OSMANLI’DA ÇEVRE BİLİNCİ
1860’li yıllarının İstanbul’undayız. O devrin buharlı vapurlarından çıkan dumanların hava temizliğini bozduğu tesbit edilince, filtre cihazlarının kullanılması gündeme gelmişti. Üstelik, henüz ciddi bir kirlilik tehdidi de yoktu ortada. Bu konuda duyarlı olan o devrin yönetiminin kararı ile vapur bacalarına duman temizleyici cihaz (filtre) takıldı.

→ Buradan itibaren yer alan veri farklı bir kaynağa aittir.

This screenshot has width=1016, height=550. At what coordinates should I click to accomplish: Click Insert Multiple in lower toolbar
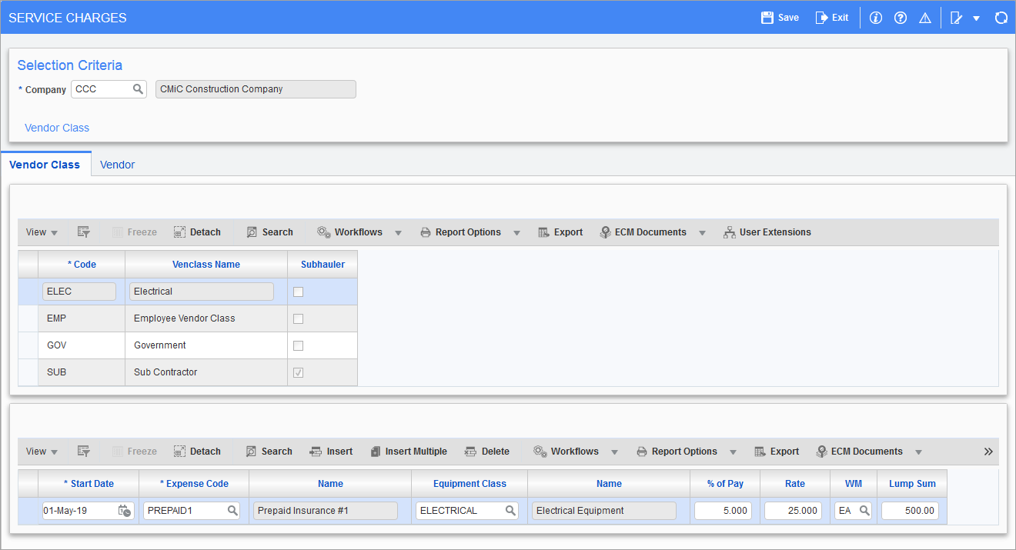(408, 452)
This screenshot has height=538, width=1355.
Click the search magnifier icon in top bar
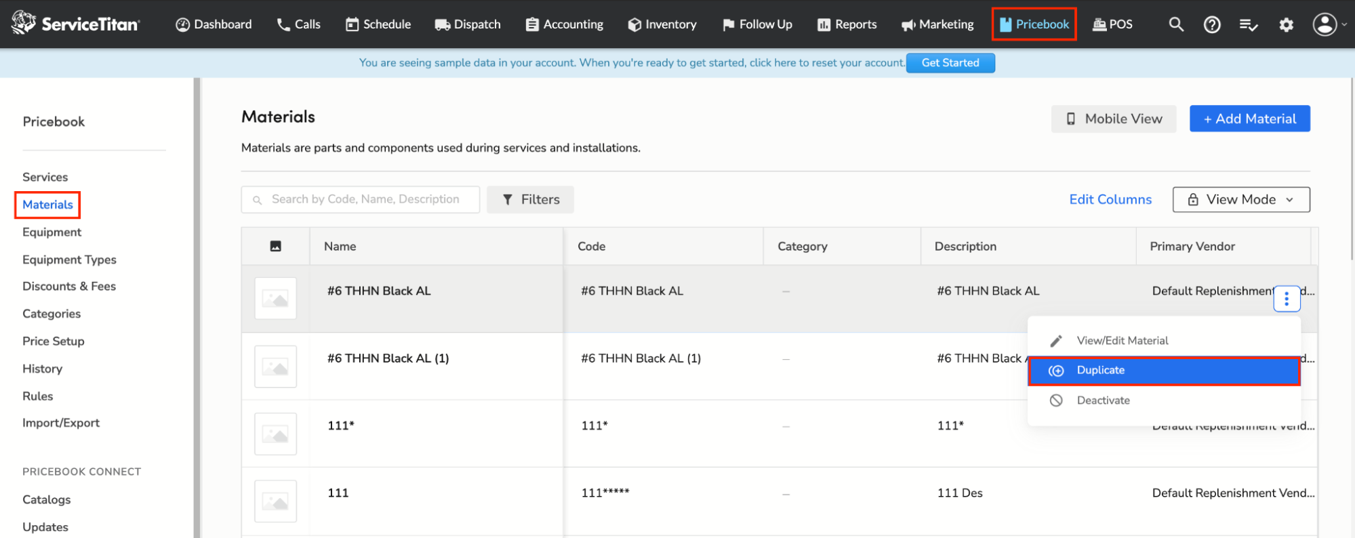click(1176, 24)
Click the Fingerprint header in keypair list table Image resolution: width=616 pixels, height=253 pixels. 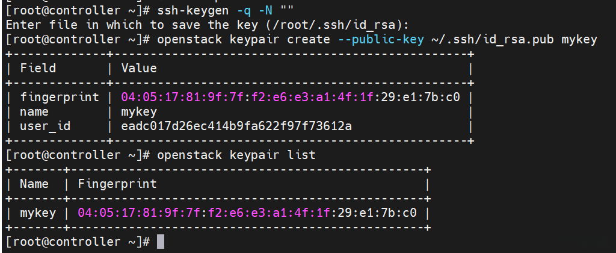click(117, 184)
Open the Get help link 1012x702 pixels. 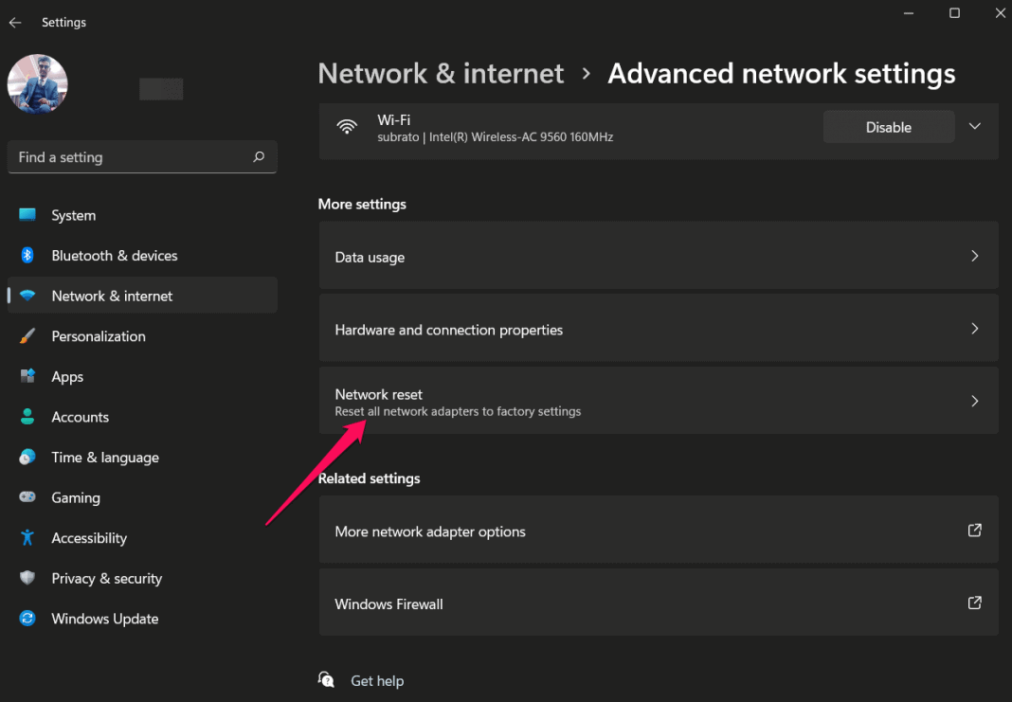pos(377,681)
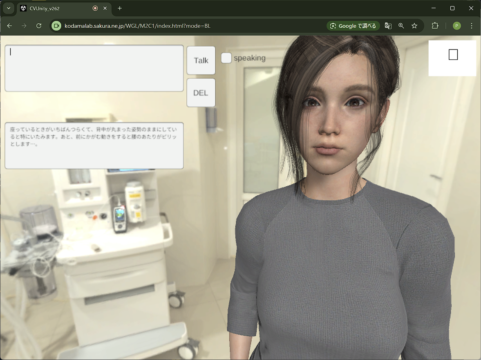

1869’da İstanbul’un mesire yeri Göksu civarında buharlı makine ile çalışan, fabrikalar yapılmış. Bunların da bacalarından çıkan dumanların havayı kirlettiği görülünce çevre sakinleri ve orada gezinti yapanlar buna tepki göstermişler. Fabrika sahipleri bacalara filtre takarız demişler. Buna da itirazlar olunca konu, ŞURA-yı DEVLET’e ( o zaman ki DANIŞTAY) intikal etmiş. Şura-yı Devlet’ten şöyle bir karar çıkmış: “Göksu mesire ve gezinti yeridir.
Filtre takılsa bile burada buhar makinesi kullanma izni verilemez. Çevre Sağlığı bakımından mahzurludur.”
O tarihlerde yine benzer bir çevre kirliliği sorunu çıkması üzerine, konuyu inceleyen Şura-yı Devlet’ten çıkan karar şöyledir:
“Fabrika yapılacak yerin seçimi hususunda ÇEVRE SAĞLIĞI açısından herhangi bir mahzur olup olmadığını, ŞEHREMANETİ (Belediye) tetkikat yapacaktır. Eğer bir mahzur görülmezse izin verilecektir.”
Ta 15. yüzyılda Fatih Sultan Mehmet Han’ın çevrenin, ormanın, yaban hayatının korunmasına dair çıkardığı fermanlar ve kurduğu Vakıflar düşünülürse, OSMANLI’nın çevre temizliği ve doğa korumaya verdiği önem daha iyi anlaşılır.
Çevre koruma çabalarımızda; geçmiş tarihimiz bizler için bir ilham kaynağı olabilir.